What the task requires —
Using the data that follows, return exactly the lines from the one that contains "New year Gifts (428, 826)" through the one that contains "[search] (362, 1454)", ends included.

(Dataset excerpts)
=======
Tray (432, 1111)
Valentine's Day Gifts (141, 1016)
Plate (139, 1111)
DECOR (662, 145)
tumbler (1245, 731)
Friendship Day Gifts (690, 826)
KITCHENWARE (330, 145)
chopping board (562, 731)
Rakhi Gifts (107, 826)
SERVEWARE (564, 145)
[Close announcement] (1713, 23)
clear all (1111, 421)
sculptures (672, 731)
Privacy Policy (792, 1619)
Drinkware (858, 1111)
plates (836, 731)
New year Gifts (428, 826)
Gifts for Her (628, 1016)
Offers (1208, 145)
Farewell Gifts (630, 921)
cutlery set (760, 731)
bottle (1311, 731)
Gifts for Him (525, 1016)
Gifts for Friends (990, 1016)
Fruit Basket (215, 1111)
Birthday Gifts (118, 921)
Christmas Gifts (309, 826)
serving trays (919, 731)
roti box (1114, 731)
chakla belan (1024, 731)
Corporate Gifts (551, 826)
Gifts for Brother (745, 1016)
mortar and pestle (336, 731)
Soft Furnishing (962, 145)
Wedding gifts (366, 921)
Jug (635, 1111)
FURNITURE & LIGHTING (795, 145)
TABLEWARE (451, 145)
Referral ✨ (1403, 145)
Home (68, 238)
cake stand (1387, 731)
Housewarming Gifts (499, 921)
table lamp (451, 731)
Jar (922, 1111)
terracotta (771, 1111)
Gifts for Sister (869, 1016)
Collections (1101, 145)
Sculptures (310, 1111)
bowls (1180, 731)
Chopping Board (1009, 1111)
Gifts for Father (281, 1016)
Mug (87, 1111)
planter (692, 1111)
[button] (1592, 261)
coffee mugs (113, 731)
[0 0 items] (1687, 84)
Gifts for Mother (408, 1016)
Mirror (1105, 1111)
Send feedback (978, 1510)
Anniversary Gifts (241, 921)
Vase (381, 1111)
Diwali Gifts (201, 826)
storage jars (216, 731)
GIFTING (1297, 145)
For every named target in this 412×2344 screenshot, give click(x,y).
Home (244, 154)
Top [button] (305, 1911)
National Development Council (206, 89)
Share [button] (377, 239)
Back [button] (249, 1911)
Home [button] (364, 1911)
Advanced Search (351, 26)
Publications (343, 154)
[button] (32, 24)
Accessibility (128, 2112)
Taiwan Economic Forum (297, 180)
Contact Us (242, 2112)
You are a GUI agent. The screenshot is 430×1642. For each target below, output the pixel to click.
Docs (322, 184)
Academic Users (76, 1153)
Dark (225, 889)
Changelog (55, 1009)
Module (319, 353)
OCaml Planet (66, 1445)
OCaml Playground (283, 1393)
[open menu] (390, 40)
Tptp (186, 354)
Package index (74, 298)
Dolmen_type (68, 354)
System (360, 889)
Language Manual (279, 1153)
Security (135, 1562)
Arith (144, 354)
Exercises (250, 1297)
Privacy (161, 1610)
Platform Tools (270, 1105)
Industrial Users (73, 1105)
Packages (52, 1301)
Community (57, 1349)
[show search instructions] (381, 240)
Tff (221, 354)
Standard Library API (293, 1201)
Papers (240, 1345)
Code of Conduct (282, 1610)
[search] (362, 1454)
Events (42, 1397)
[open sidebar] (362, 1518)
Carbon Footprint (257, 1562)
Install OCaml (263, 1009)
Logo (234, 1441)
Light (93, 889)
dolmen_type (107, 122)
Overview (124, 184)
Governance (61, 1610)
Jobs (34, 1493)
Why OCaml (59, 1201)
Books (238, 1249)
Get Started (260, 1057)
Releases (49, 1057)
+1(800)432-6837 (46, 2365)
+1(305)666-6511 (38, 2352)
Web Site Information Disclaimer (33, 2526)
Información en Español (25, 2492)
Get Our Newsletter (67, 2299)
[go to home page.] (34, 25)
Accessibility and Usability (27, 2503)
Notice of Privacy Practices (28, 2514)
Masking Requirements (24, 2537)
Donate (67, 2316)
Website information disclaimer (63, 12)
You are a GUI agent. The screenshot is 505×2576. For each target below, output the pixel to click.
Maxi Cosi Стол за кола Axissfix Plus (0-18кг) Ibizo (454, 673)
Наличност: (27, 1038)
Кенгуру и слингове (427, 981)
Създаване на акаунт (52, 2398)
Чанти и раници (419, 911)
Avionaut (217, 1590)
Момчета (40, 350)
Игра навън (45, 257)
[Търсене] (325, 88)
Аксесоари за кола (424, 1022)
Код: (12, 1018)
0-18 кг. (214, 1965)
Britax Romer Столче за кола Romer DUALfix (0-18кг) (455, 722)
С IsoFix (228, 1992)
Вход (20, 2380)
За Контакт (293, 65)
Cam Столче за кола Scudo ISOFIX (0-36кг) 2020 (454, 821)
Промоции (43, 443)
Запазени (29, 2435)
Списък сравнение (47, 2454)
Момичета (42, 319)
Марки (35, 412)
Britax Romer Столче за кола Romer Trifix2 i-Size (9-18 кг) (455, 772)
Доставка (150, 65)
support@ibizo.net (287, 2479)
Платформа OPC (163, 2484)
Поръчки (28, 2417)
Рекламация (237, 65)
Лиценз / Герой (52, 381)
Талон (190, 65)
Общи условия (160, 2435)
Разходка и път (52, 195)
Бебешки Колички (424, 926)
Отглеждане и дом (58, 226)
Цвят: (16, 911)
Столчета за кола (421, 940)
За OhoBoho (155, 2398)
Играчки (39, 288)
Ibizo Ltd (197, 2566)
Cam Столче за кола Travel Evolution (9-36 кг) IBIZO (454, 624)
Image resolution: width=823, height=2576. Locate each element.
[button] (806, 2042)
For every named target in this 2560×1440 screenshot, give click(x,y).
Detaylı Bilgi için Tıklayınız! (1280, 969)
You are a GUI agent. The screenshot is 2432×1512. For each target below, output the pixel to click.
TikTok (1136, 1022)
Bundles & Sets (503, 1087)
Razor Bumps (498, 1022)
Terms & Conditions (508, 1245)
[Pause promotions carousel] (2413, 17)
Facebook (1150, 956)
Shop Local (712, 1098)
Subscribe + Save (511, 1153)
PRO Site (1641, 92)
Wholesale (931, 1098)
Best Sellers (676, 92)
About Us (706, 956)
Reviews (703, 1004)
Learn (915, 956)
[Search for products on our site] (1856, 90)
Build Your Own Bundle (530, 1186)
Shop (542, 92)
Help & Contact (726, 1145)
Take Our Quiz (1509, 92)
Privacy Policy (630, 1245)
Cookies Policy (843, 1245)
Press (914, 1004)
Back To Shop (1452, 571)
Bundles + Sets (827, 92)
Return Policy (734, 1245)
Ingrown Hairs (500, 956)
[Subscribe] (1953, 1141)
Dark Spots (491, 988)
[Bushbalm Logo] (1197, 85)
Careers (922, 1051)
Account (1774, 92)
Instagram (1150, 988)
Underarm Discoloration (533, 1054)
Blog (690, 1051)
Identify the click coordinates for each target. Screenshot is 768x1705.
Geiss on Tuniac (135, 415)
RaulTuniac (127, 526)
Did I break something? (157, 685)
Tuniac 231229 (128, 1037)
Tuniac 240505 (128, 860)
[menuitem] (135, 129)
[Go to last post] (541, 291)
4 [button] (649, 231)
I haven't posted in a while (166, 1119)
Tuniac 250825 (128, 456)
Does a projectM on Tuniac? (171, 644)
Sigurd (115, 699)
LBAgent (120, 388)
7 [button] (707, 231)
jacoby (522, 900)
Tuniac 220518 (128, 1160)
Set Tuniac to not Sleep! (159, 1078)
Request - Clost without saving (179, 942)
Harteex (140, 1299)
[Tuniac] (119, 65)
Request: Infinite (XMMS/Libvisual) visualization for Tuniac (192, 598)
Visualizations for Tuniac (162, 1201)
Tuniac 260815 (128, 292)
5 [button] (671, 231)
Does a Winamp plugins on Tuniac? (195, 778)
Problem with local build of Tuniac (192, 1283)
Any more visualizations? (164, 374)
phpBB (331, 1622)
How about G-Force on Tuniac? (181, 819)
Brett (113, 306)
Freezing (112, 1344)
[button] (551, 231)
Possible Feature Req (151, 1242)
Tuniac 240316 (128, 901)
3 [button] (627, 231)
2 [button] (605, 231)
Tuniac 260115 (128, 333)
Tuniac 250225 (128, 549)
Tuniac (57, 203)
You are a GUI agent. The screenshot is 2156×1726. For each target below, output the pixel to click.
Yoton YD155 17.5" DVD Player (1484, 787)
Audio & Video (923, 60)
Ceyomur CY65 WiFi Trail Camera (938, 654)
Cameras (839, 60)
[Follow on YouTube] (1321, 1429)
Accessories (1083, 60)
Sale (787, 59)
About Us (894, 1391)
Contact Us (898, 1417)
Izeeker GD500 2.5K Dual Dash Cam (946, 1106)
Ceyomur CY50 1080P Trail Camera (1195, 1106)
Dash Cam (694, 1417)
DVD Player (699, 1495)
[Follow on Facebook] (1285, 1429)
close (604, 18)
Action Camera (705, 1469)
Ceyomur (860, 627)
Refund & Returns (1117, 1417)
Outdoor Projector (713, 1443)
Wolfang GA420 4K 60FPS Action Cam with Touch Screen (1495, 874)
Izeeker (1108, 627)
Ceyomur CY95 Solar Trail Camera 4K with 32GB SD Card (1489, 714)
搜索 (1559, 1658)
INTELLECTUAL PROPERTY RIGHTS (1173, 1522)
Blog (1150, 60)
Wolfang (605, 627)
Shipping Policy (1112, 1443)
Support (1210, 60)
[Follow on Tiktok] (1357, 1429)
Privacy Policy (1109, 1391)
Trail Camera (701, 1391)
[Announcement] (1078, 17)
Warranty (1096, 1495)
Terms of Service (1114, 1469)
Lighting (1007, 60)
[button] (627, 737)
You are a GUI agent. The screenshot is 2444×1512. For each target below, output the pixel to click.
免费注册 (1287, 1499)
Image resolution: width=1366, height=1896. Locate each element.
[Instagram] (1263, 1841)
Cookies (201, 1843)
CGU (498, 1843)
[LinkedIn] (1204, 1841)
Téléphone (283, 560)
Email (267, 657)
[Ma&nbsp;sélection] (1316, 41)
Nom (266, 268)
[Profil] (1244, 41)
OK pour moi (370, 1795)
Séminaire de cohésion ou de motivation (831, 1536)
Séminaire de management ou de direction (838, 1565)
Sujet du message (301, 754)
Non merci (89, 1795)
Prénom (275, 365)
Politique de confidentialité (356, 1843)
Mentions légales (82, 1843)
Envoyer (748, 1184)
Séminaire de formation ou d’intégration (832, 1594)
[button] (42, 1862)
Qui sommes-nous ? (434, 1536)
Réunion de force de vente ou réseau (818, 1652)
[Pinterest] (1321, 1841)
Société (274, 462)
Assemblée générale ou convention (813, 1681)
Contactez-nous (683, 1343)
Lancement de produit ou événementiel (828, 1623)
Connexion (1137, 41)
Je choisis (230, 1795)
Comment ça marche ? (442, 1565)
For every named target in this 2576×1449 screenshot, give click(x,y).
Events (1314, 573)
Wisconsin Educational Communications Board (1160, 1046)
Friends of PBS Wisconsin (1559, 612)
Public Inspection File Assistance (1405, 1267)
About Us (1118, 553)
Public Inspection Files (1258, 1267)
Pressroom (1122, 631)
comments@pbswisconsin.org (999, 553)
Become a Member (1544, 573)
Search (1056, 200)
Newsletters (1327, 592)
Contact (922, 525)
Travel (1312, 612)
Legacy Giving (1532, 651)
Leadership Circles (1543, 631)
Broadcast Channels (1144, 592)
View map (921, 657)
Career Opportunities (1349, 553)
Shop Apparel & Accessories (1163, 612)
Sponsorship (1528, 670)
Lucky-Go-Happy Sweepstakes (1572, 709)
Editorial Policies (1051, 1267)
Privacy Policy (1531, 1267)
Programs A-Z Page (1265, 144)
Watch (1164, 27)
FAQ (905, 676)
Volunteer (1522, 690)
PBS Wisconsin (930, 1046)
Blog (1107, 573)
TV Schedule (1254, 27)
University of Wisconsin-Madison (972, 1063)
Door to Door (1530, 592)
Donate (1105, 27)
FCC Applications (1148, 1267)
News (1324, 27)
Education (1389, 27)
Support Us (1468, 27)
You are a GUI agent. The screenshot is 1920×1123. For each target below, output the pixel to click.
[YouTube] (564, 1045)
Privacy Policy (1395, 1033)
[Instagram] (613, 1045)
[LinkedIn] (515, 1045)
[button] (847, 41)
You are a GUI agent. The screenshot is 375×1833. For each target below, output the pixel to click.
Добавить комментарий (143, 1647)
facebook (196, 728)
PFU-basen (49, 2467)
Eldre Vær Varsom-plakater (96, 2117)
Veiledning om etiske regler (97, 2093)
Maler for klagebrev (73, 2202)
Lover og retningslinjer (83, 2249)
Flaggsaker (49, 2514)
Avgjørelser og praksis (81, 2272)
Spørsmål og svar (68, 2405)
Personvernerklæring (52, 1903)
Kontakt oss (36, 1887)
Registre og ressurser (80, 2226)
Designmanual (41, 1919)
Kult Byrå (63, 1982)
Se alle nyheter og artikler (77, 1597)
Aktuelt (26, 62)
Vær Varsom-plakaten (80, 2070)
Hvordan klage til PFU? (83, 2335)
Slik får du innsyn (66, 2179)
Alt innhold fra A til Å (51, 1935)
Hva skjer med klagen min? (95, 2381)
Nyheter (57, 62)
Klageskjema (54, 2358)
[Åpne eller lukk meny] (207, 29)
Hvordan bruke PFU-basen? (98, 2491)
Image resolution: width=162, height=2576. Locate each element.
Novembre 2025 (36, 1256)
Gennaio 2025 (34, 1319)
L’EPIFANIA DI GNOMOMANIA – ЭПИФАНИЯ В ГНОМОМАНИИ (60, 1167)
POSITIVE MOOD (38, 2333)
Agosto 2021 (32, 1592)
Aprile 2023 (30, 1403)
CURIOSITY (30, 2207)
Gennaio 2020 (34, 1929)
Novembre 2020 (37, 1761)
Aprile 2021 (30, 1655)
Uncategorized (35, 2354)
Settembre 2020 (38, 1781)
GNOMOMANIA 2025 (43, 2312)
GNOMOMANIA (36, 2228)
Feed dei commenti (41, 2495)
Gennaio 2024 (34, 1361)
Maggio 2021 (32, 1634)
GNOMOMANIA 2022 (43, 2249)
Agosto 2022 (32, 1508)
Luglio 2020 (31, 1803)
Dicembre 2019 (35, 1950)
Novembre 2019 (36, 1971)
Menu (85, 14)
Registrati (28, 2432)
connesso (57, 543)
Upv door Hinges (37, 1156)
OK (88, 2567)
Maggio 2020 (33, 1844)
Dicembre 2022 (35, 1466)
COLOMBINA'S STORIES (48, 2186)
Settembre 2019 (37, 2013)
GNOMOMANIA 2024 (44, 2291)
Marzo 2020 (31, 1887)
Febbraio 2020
=======
Exercise solution —
New year Gifts (428, 826)
Gifts for Her (628, 1016)
Offers (1208, 145)
Farewell Gifts (630, 921)
cutlery set (760, 731)
bottle (1311, 731)
Gifts for Him (525, 1016)
Gifts for Friends (990, 1016)
Fruit Basket (215, 1111)
Birthday Gifts (118, 921)
Christmas Gifts (309, 826)
serving trays (919, 731)
roti box (1114, 731)
chakla belan (1024, 731)
Corporate Gifts (551, 826)
Gifts for Brother (745, 1016)
mortar and pestle (336, 731)
Soft Furnishing (962, 145)
Wedding gifts (366, 921)
Jug (635, 1111)
FURNITURE & LIGHTING (795, 145)
TABLEWARE (451, 145)
Referral ✨ (1403, 145)
Home (68, 238)
cake stand (1387, 731)
Housewarming Gifts (499, 921)
table lamp (451, 731)
Jar (922, 1111)
terracotta (771, 1111)
Gifts for Sister (869, 1016)
Collections (1101, 145)
Sculptures (310, 1111)
bowls (1180, 731)
Chopping Board (1009, 1111)
Gifts for Father (281, 1016)
Mug (87, 1111)
planter (692, 1111)
[button] (1592, 261)
coffee mugs (113, 731)
[0 0 items] (1687, 84)
Gifts for Mother (408, 1016)
Mirror (1105, 1111)
Send feedback (978, 1510)
Anniversary Gifts (241, 921)
Vase (381, 1111)
Diwali Gifts (201, 826)
storage jars (216, 731)
GIFTING (1297, 145)
For every named target in this 412×2344 screenshot, give click(x,y).
Home (244, 154)
Top [button] (305, 1911)
National Development Council (206, 89)
Share [button] (377, 239)
Back [button] (249, 1911)
Home [button] (364, 1911)
Advanced Search (351, 26)
Publications (343, 154)
[button] (32, 24)
Accessibility (128, 2112)
Taiwan Economic Forum (297, 180)
Contact Us (242, 2112)
You are a GUI agent. The screenshot is 430×1642. For each target below, output the pixel to click.
Docs (322, 184)
Academic Users (76, 1153)
Dark (225, 889)
Changelog (55, 1009)
Module (319, 353)
OCaml Planet (66, 1445)
OCaml Playground (283, 1393)
[open menu] (390, 40)
Tptp (186, 354)
Package index (74, 298)
Dolmen_type (68, 354)
System (360, 889)
Language Manual (279, 1153)
Security (135, 1562)
Arith (144, 354)
Exercises (250, 1297)
Privacy (161, 1610)
Platform Tools (270, 1105)
Industrial Users (73, 1105)
Packages (52, 1301)
Community (57, 1349)
[show search instructions] (381, 240)
Tff (221, 354)
Standard Library API (293, 1201)
Papers (240, 1345)
Code of Conduct (282, 1610)
[search] (362, 1454)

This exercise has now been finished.